**Stated task 1**
Reproduce the passage on option Gamma from "Gamma is one" up to and including "(17660-17560) x 0.4 =82?".

** Begin Source document **

Gamma is one of the four Greeks that primarily influence an option’s price. From our previous post on Delta, we learned that Delta determines the change in the price of an option w.r.t change in underlying stock or index.
Therefore, Delta is crucial to determine the price of an option.
In other words, Delta measures the speed with which the price of an option changes in relation to the underlying.
Gamma is a tool that measures the rate of change of that speed over time. Don’t worry you will get it as we proceed further
It is also a fact that Delta is not a constant. It varies as the price of the underlying moves up and down
Ex. Say Nifty is at 17560 and the OTM strike 17600CE @ 42 is having a Delta of 0.4 This data says that with every 1 point move in Nifty the 17600CE will move by 0.4 points
But what will be the option’s price if Nifty moves to 17660?
Will it be Rs42 + (17660-17560) x 0.4 =82?
If your answer is yes then you need to think again…
As the index moves from 17560 to 17660, the 17600CE will become ITM and its Delta will be higher than 0.4 (we will cover this in this thread)
Here comes a question. How much will be the value of Delta, and how to find it?
This is where Gamma comes into play.
2/ GAMMA
Gamma measures the rate of change of Delta over certain price movements.
Thereby, helping option traders to predict an option price in the coming future.
The formula to measure Gamma is:
Gamma = (D1 – D2) / (P1-P2)

** End Source document **
** Begin Data extract **

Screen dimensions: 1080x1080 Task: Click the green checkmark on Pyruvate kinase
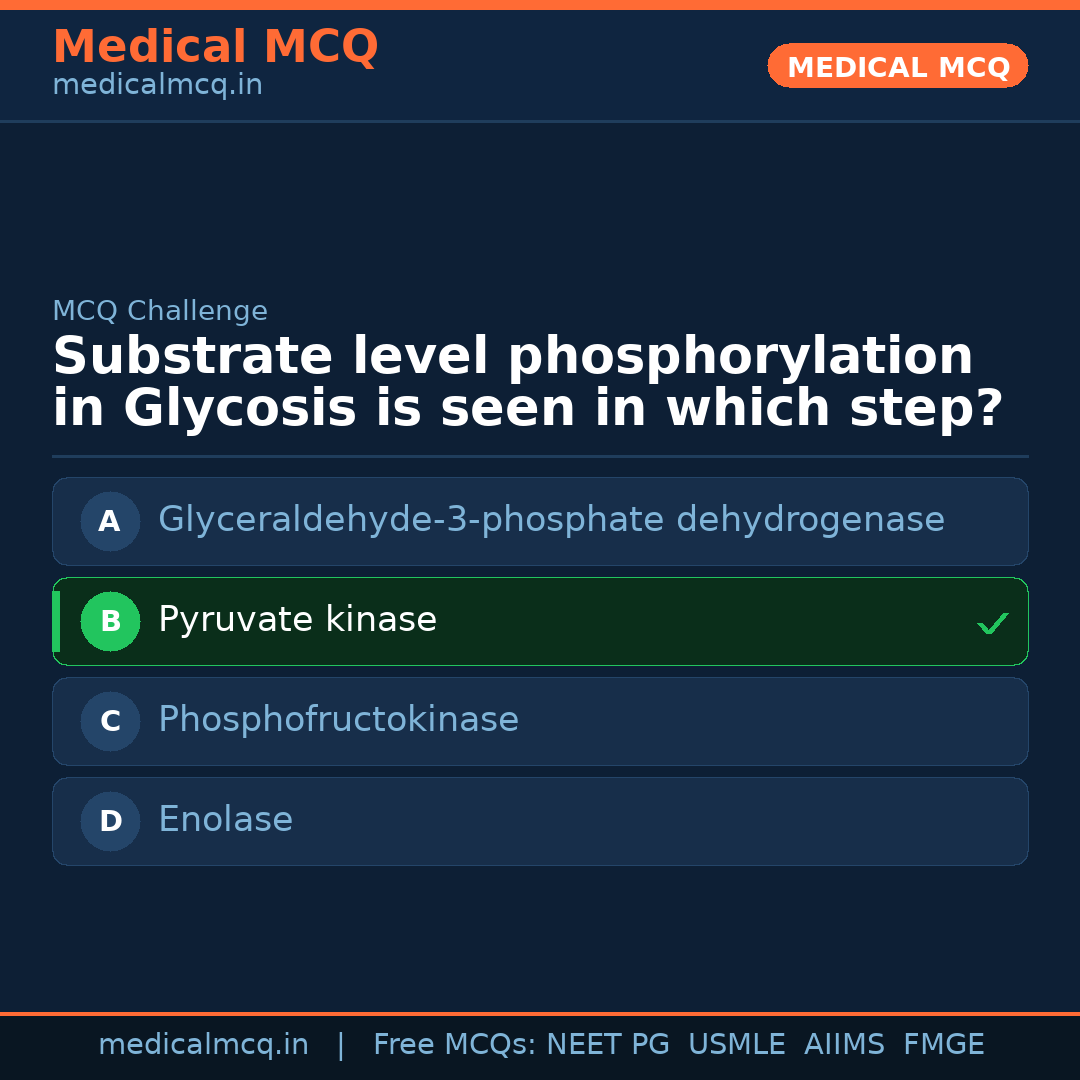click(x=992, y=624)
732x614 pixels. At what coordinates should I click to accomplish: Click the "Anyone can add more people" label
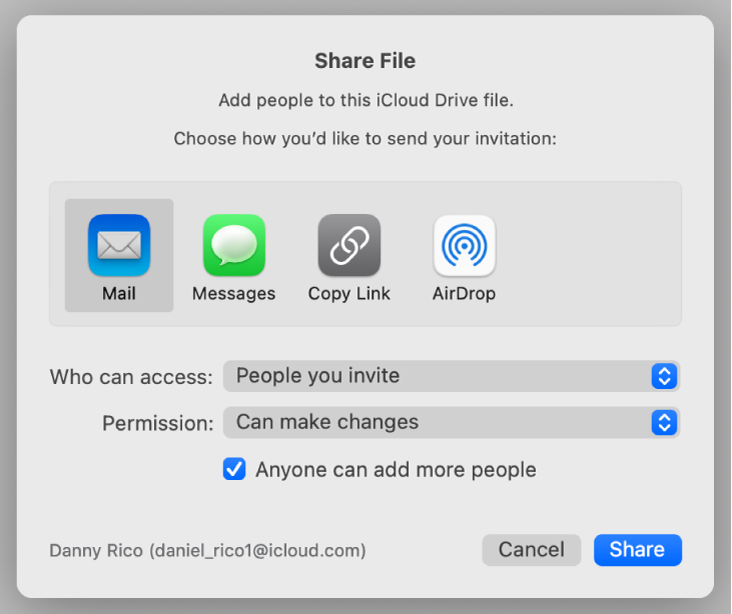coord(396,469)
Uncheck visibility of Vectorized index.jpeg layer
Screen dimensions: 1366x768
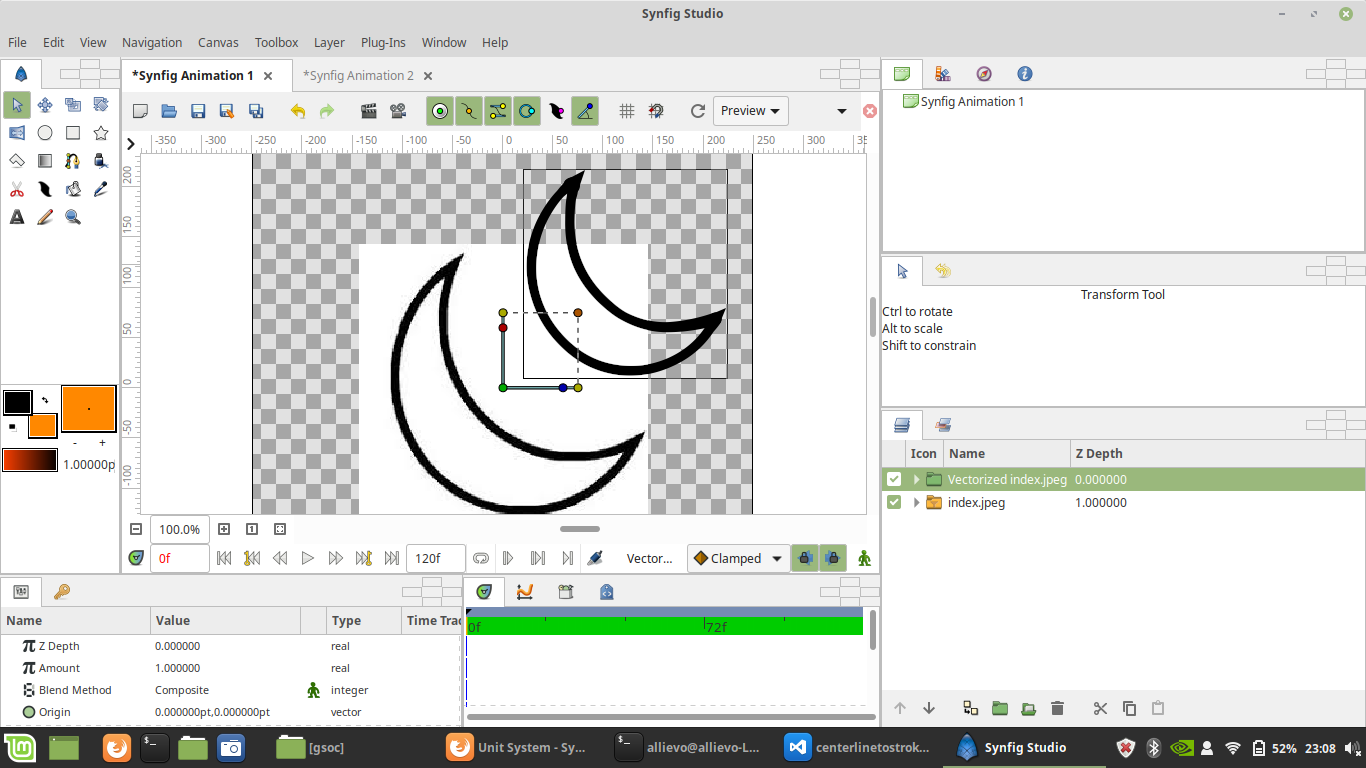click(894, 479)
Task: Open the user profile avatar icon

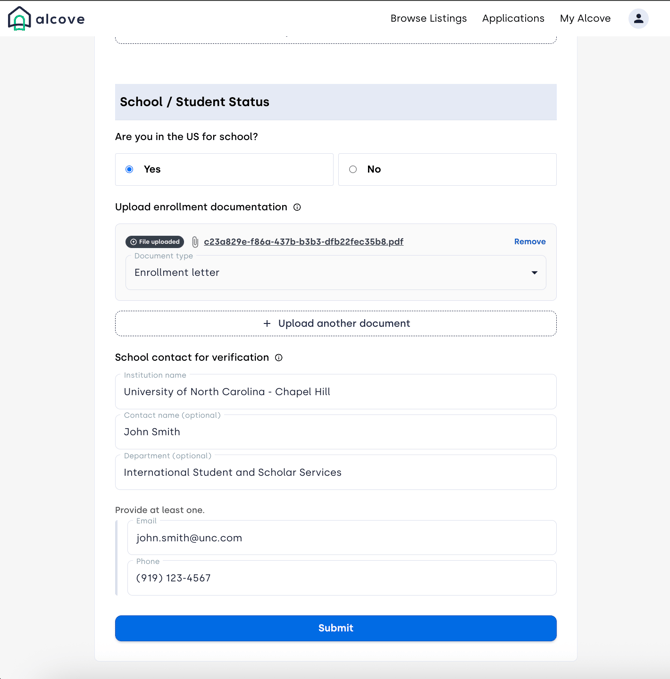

** End Data extract **

**Stated task 2**
In the records, from the line with "Uncheck visibility of" up to and including the last line, switch "layer" to "group" and give those lines again with nothing else changed and the pictures left out.

**Full solution 1**
Gamma is one of the four Greeks that primarily influence an option’s price. From our previous post on Delta, we learned that Delta determines the change in the price of an option w.r.t change in underlying stock or index.
Therefore, Delta is crucial to determine the price of an option.
In other words, Delta measures the speed with which the price of an option changes in relation to the underlying.
Gamma is a tool that measures the rate of change of that speed over time. Don’t worry you will get it as we proceed further
It is also a fact that Delta is not a constant. It varies as the price of the underlying moves up and down
Ex. Say Nifty is at 17560 and the OTM strike 17600CE @ 42 is having a Delta of 0.4 This data says that with every 1 point move in Nifty the 17600CE will move by 0.4 points
But what will be the option’s price if Nifty moves to 17660?
Will it be Rs42 + (17660-17560) x 0.4 =82?

**Full solution 2**
Uncheck visibility of Vectorized index.jpeg group
Screen dimensions: 1366x768
click(894, 479)
Task: Open the user profile avatar icon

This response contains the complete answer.